Because the practice at issue is nearly a universal practice among banking institutions, there is no disputing that the UCC considers it an *240exercise of ordinary care, more so when the practice is necessary for conformance with federal reserve regulations, as here.

Great confusion could result from the indiscriminate and mistaken use of the term “negligence” in the context of the statutes here at issue. This the majority fails to realize. As pointed out above, the standard of ordinary care is a separate and distinct UCC concept, especially in R.C. 1304.01 et seq., where the term is expressly linked to federal reserve regulations, operating letters, clearing house rules and, of course, general banking usages.
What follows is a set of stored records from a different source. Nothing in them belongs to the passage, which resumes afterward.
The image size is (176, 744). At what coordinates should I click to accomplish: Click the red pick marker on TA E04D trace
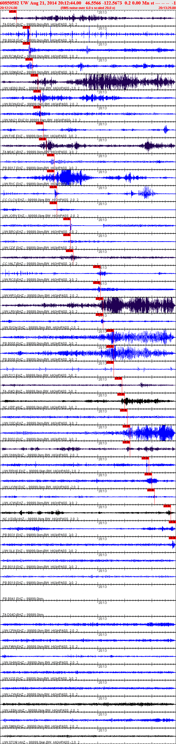click(x=13, y=12)
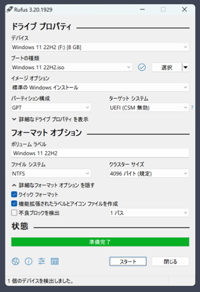
Task: Click the 閉じる button
Action: click(170, 262)
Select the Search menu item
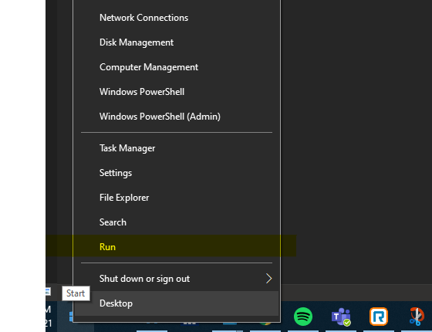The height and width of the screenshot is (332, 432). pyautogui.click(x=177, y=222)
See R.C. 1304.03(C) and Official Comments 3 and 4. Any action involving such transactions must utilize this section’s ordinary care standard, which differs markedly from the law of negligence.

Because the standard of ordinary care was not violated, R.C. 1304.29(C) is inapplicable. Also, as previously shown, appellant did not “pay * * * the item” but merely transferred electronic funds among appel-lee’s accounts. Therefore, under subsections (A) and (B), appellee’s failure to exercise “reasonable care,” as defined therein, precludes appellee from asserting against the bank that measure of ordinary damages set forth in R.C. 1304.03(E).
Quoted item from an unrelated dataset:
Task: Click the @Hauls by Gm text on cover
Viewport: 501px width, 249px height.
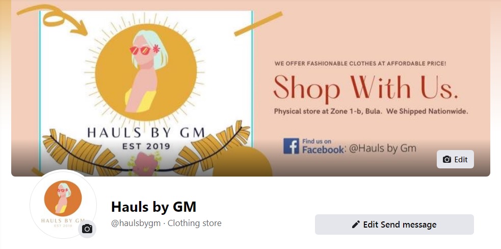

It has also been asserted that R.C. 1304.03(E) would allow appellee to receive consequential damages. The relied-upon text states: “[a]nd where there is bad faith * * * [the measure of damages] includes other damages, if any, suffered by the party as a proximate consequence.” Since a finding of bad faith is prerequisite to such award, it becomes most obvious that appellee cannot possibly prove consequential damages. The first reason is that no basis exists upon which to predicate consequential damages because appellant exercised ordinary care in the transactions. Secondly, there was not, nor could there have been under the facts before us, any assertion that bad faith entered into appellant’s concerns during the course of the disputed transactions. It is noteworthy that nowhere does appellee allege that the processing of appellee’s checks by appellant was anything other than in the customary manner. This same analysis is applicable to the majority’s resort to the common-law rule of Hadley v. Bax-endale, supra, with the addition that such rules are entirely subject to the UCC definitions and provisions for damages.

Accordingly, I would also reverse the judgment of the court of appeals and therefore I concur in the judgment.

Wright, J., concurs in the foregoing opinion.